2.Die Brücke der einzige Weg der mir eigentlich bekannt ist(Ist eine Frage kennt ihr nen Weg)
Sollte es der einzige sein Perfekt Horde und Allianz ganz nah zusammen und nur diese Brücke!

3.Da ich Horde spiele bemerkte ich in der Horden Basis einen NPC (Rexxar) (Gibt es so einen auch in der Allianz Basis?)_(Wenn nein könnte man einen anderen NPC als Opfer verwenden!)

4.Meine Idee wäre es das Horde und Allianz in ihrer Basis beginnen(10,20,25,30,40 egal wie viele nur möglichst ausgewogen) Es geht darum in der ersten Runde die Brücke und den Npc zu verteidigen!
Z.B Horde Angriff muss diesen Npc töten! Hat 15 min Zeit! Allianz muss diesen Npc verteidigen!
2.Runde Allianz muss Rexxar z.B töten!
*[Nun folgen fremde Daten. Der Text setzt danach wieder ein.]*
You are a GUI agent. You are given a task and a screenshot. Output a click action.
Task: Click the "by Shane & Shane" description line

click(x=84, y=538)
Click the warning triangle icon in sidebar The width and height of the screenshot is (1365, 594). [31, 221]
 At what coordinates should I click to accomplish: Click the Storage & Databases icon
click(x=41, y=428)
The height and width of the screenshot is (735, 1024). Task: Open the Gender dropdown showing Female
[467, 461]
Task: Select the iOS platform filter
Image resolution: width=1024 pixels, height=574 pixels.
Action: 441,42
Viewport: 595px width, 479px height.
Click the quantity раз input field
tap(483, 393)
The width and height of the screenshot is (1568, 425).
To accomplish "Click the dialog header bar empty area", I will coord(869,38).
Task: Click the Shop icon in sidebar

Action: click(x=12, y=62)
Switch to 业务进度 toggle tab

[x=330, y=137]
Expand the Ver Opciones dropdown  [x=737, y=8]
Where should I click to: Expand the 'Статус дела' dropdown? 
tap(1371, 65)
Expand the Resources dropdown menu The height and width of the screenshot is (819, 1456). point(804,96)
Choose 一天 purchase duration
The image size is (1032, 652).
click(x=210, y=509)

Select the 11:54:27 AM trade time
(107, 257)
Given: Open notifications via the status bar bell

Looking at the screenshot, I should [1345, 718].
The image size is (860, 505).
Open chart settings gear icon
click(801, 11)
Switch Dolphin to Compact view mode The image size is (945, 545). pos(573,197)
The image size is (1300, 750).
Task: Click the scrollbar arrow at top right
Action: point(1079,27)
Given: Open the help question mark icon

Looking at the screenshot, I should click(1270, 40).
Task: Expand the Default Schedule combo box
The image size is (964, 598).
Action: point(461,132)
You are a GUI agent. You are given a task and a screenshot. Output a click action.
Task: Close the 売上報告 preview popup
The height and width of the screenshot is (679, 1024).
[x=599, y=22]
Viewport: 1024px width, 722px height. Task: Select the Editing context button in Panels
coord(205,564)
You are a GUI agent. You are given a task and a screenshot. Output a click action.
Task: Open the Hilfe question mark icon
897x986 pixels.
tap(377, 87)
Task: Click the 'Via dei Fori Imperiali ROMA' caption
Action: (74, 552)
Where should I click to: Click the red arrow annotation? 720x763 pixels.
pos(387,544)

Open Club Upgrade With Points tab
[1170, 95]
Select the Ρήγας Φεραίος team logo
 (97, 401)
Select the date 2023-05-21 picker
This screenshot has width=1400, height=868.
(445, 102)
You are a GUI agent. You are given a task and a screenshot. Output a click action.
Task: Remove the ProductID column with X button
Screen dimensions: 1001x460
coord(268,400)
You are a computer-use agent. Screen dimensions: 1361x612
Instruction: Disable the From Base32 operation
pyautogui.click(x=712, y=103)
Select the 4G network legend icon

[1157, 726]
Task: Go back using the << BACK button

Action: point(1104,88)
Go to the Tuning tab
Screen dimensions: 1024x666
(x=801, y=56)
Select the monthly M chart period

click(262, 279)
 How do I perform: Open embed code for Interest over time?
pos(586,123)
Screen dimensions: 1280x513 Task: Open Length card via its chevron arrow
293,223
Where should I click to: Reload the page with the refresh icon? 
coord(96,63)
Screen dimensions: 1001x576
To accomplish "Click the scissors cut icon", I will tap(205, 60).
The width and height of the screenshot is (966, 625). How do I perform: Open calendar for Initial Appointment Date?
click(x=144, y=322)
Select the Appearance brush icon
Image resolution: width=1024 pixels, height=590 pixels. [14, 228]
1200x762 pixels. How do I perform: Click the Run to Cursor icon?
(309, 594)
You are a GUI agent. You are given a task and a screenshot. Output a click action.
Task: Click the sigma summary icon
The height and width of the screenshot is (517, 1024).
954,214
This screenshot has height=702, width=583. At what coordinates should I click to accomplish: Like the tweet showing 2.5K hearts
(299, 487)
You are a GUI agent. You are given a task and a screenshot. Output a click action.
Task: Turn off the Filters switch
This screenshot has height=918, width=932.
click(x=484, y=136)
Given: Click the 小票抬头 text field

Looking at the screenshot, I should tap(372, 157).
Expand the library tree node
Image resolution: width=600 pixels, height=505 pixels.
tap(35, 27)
Horde muss deffen!

5.Man könnte ja Preise einbauen!(Eure Ideen)

6.Irgentwelche anderen Regeln was erlaubt ist was nicht! (Tränke,Flugmounts,Verstärkung,Tod ist tot)_(Eure Ideen)

7. Mich würde es freuen wenn ihr mir ein paar Kommentar abgeben würdet!


Wie gesagt es ist nur eine Idee ich muss sie hier bekannt geben da mein Server für *Rp* und *PVP* nicht zuhaben ist! 

Und wenn ihr dumme Kommentare abgeben müsst gerne! 

Es war nur eine Idee!


Für die Horde 
Dötschen


----------